I may never - hopefully - actually use them for their intended purpose, but if you follow at least one of the methods outlined to determine what you "need", the generator and sundry gear would not be a keeper. It certainly doesn't "bring me joy" - until the day that the power is out for a couple days and I don't want the food to spoil. Or my child needs to run a nebulizer for athsma treatments.

Let's return to libraries.

It's not that minimalism doesn't allow you to collect a library. It just seems to utterly discourage it. You've read that book. You've watched that movie. Go watch another one! Stream everything!

Oh, you want to keep a library of books? Music on CD? DVD's? Well, if it's your jam, man. That stack looks untidy, and you haven't watched that movie in years. You can see it on Amazon the next time you want to.  The county has a library. Maybe that one book you've underlined half the paragraphs is a keeper. What, you want a curated personal library on something more durable than hard drives or cloud storage? What kind of paranoid are you? Please ignore that the first book forcibly removed from Amazon Kindles was Orwell's 1984.

This brings me to the second part where alarm bells start going off and I start seeing a pattern in alignment with the infamous "you'll own nothing and be happy."

Aside : predictably, we're being told we misunderstood the plain english, because, "actually," the WEF meant something else they claim is utterly different in jailhouse lawyer hairsplitting  - it's also worth following the link to Alex Macris' substack post on levels of argument.

One recent trend in home improvement shows has been an attempt to push "tiny" homes.

It's one thing to spend a week or few hiking, living out of your backpack. It can be a lifestyle choice to live out of a sailboat with the limited space (and maintenance) involved - the practicalities of a ship mean anything not hideously expensive will be constrained. Ditto living out of an RV or camper. The limited space is a tradeoff for the flexibility offered, the experience of living on the road, or being at sea.

They don't offer permanence, or space. Privacy if living with anyone else is also very limited. All of these things are that people generally want and strive for when they have a chance - and I've had my fill of 10 x 10 9-man bunkrooms.

I rack my brain trying to think of anyone who has a plot of land and wants to put the tiniest possible house on it - even among those into sustainable design they tend toward the compact, if at all, and not tiny. A home and the land it rests on are concrete things that can be worked on, maintained, improved, and passed on. People want space. Space to work out, space for hobbies, space for an office. Space to study. Space to cook. Space to store food. Space to entertain friends.

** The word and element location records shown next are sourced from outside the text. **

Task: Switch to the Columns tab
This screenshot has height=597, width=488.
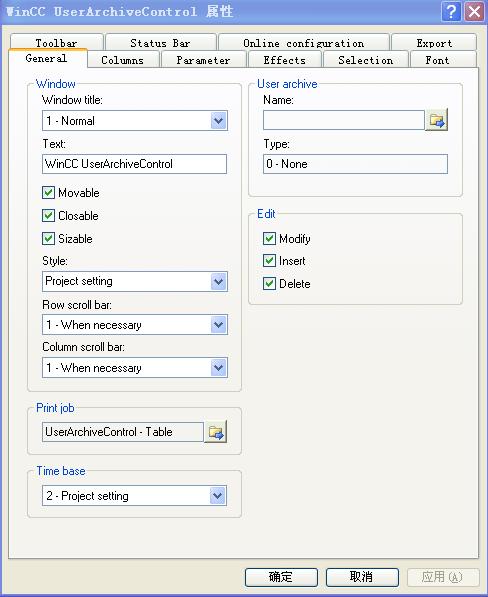Action: (123, 60)
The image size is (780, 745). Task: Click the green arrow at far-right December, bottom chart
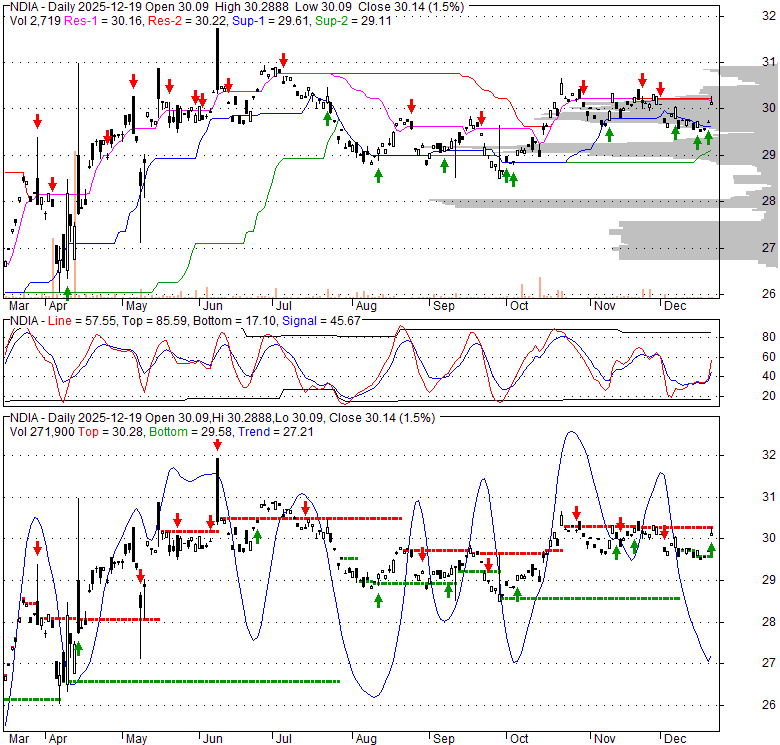pyautogui.click(x=711, y=549)
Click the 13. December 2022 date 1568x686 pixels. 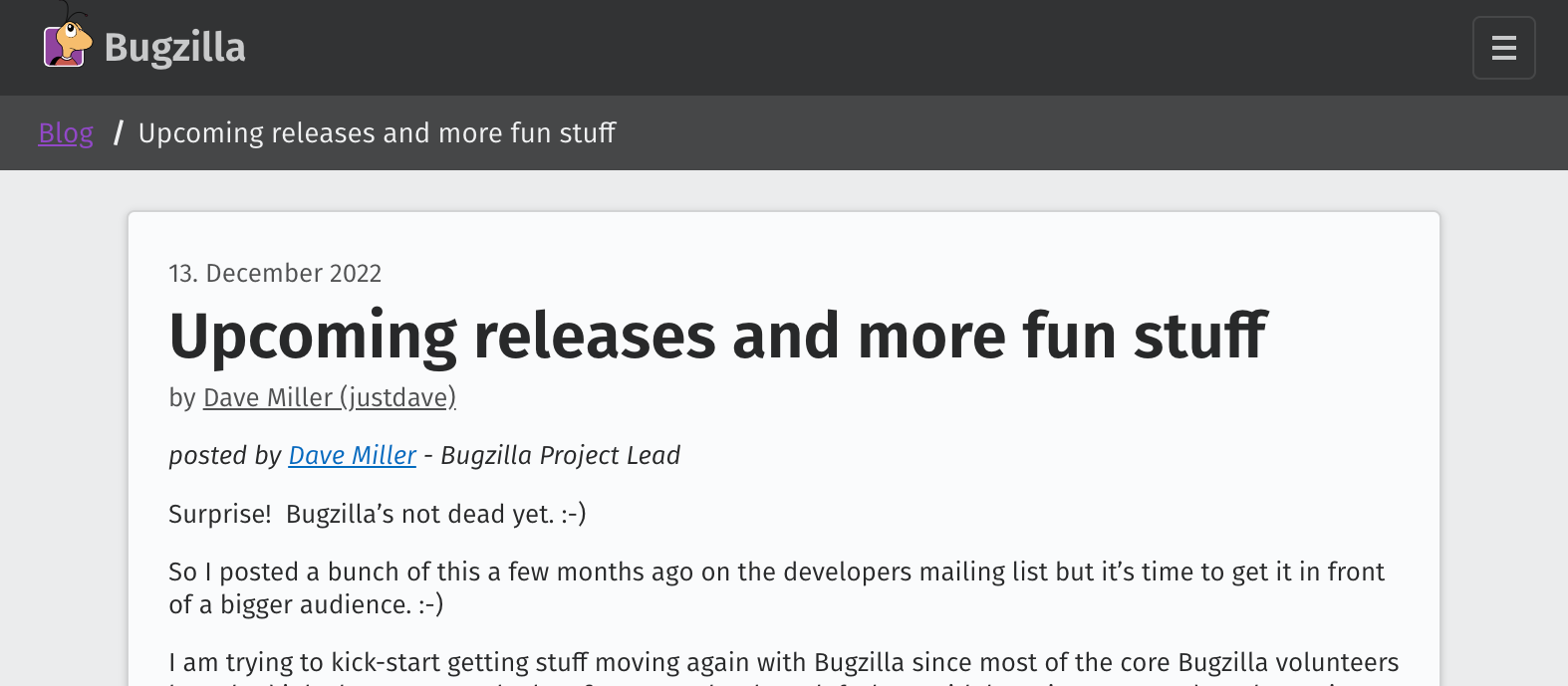coord(275,274)
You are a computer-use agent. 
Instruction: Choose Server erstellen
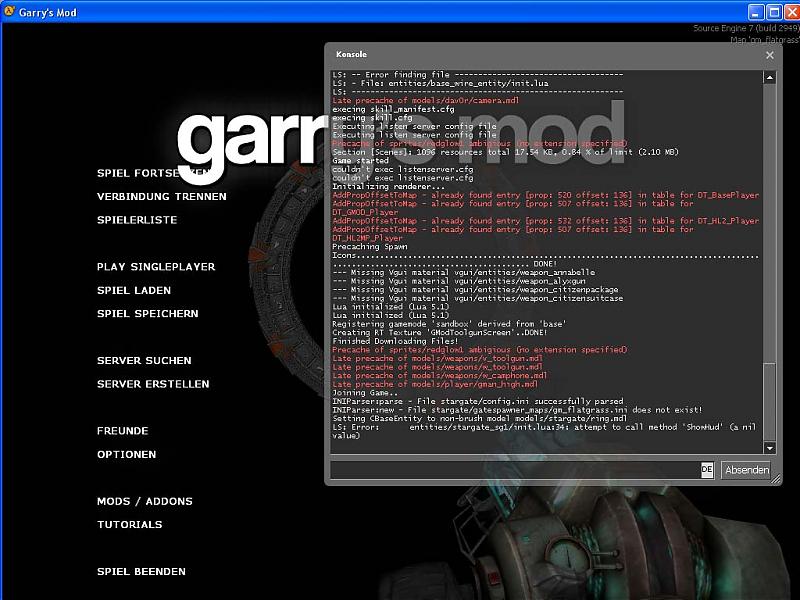tap(153, 384)
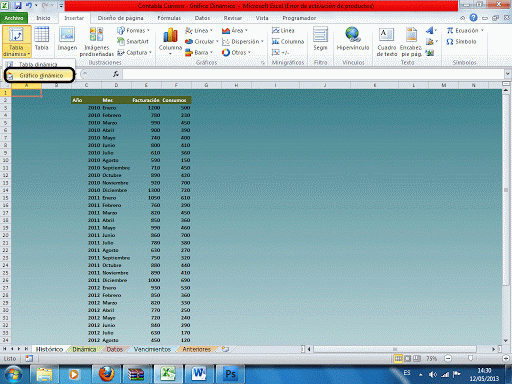The image size is (512, 384).
Task: Open Photoshop from the taskbar
Action: click(x=230, y=374)
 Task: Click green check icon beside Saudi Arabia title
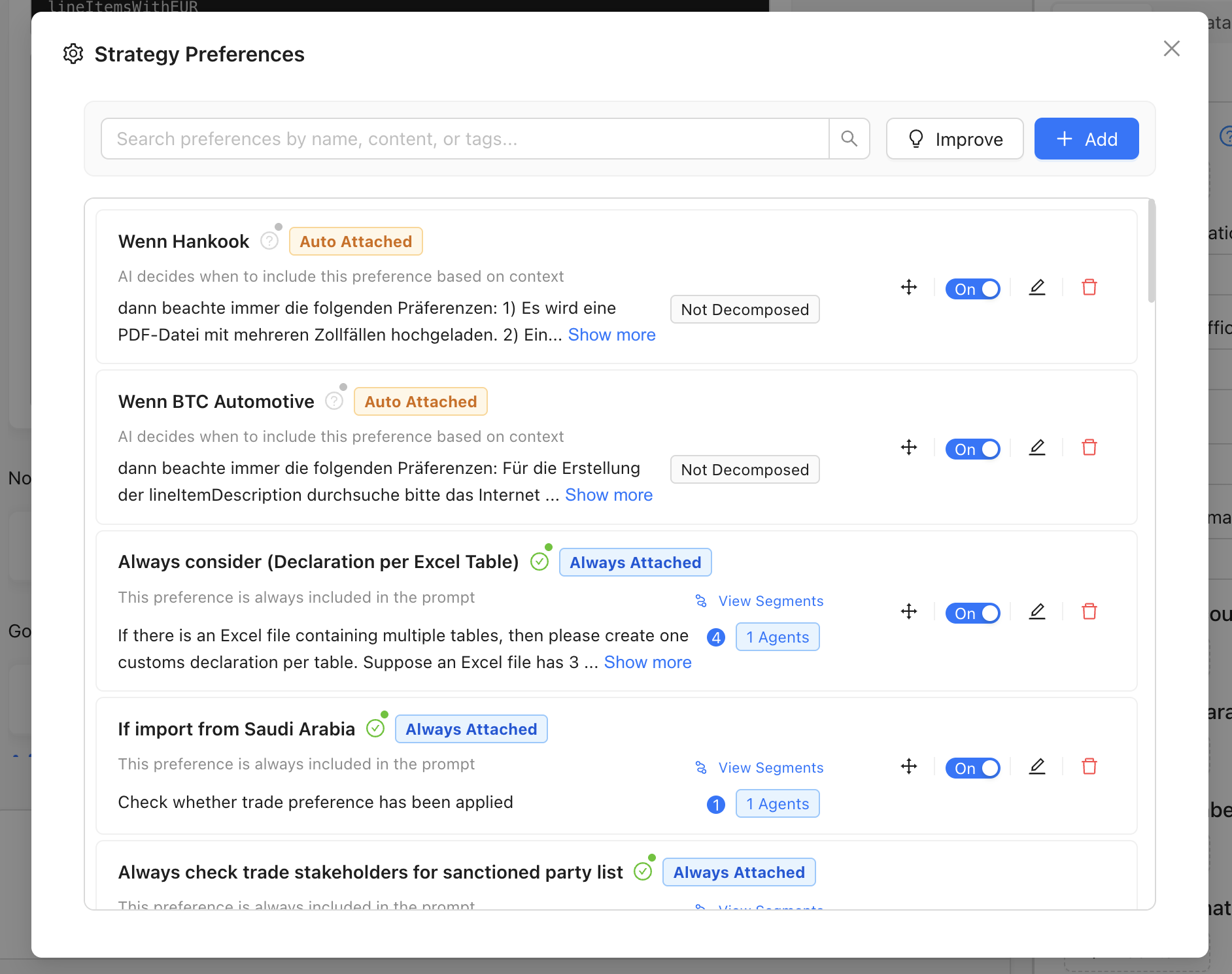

Further, for all that the people designing and living in these things often make it a point of pride at how few resources they use, and how sustainable they are, it is obvious that considerable craftsmanship, skilled labor, and effort go into these compared to a more normal sized space. They are not cheap homes for the poors, as their construction, custom fitting, components, and cabinetry - heck, you can consider the whole home an oversized custom cabinet in many cases - requires workmanship and non-standard parts that further require some combination of more skilled contractors,  more time, and more expensive non-standard materials.

Again, the issue isn't that some people want a small home, or have clever solutions for efficiently using available room, or want to live in what they consider a cozier or mobile environment, it's that having less and "being more sustainable" is being presented as a virtue, a good in and of itself.  While envy is a bad thing, wanting "less" isn't a virtue either.

I also know I've brought up that some of the points are entirely valid. So? It's completely possible to end up doing horrible and sinful things for the "right reasons." See the Screwtape Letters for examples. There's also a vast gap between being a hoarder and "owning nothing".

In short - we're having a "trend" pushed on us that, on the surface, appears good, but is subtly being sold as a way of life, to accept less, to see having less as an inherent good to achieve, that entirely "coincidentally" aligns with sustainability and other goals of the so-called "elites" that leave us rootless and without a legacy.